Records drawn from a dataset
- - - - - - -

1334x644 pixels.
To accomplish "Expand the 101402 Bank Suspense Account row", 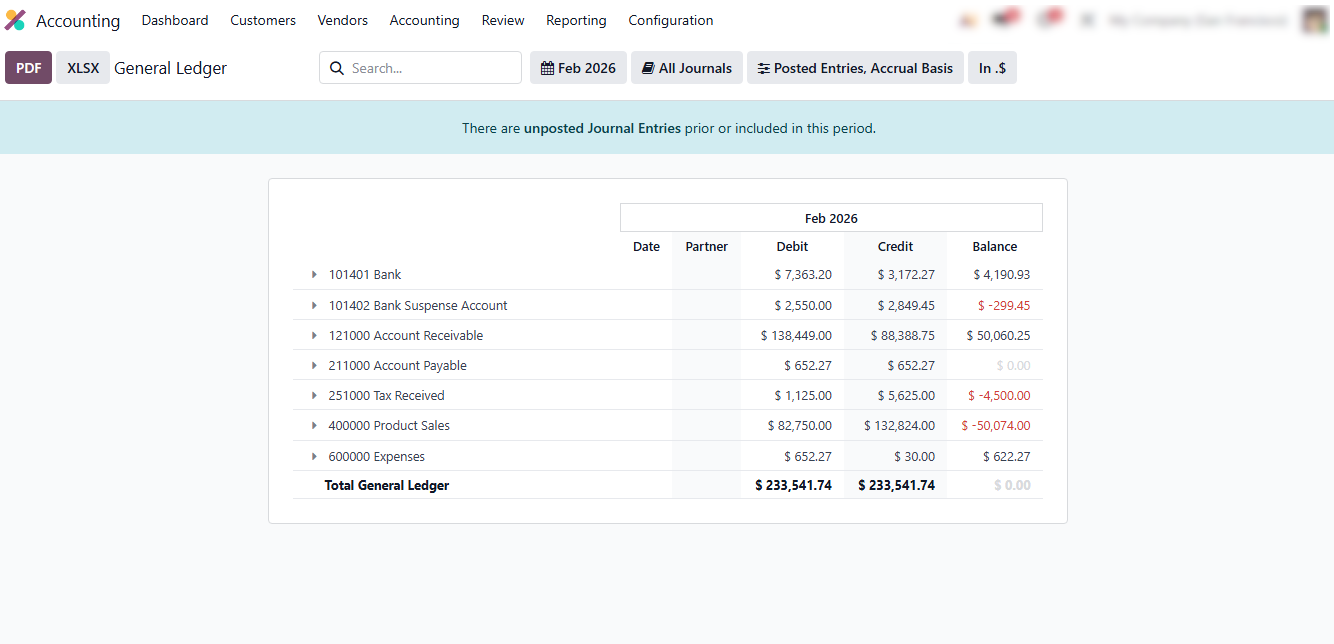I will click(314, 306).
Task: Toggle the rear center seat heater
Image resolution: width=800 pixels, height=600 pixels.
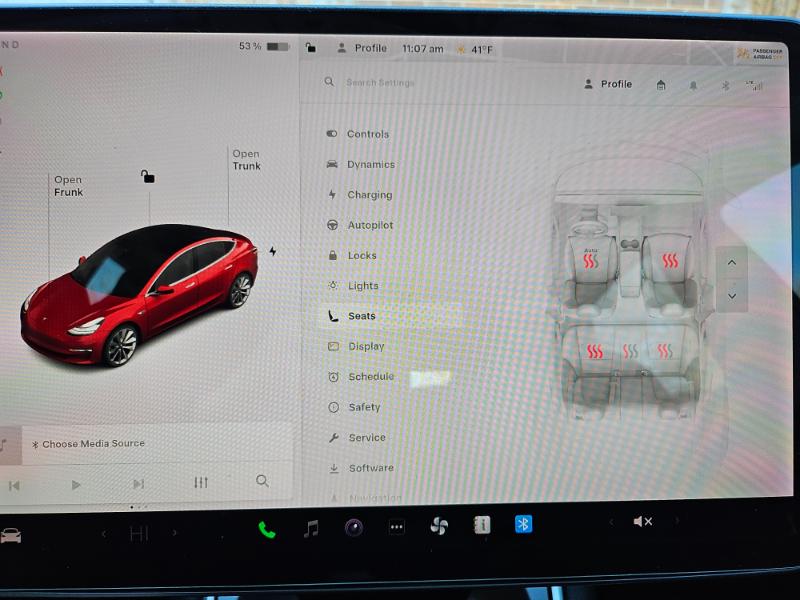Action: 630,351
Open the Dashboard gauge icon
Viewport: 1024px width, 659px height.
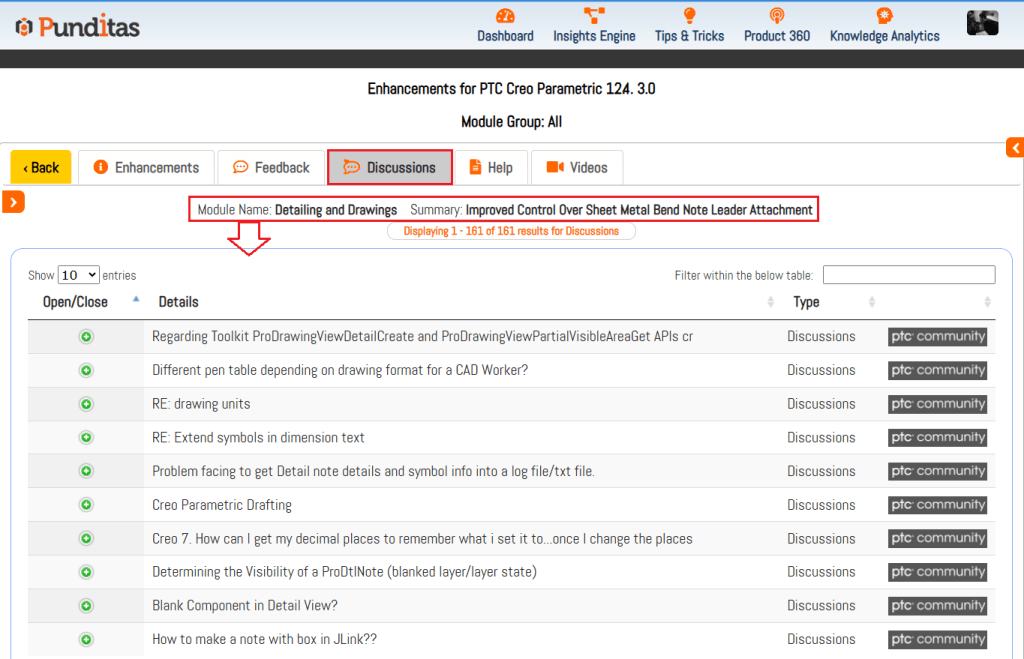tap(505, 16)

- - - - - - -

(The task)
The lines wanted are those from the one with "Image resolution: width=800" to the end of the entries above, repeated exactly, both ends included. Leave out the pictures.

(Response to this task)
Image resolution: width=800 pixels, height=600 pixels.
Action: 630,351
Open the Dashboard gauge icon
Viewport: 1024px width, 659px height.
tap(505, 16)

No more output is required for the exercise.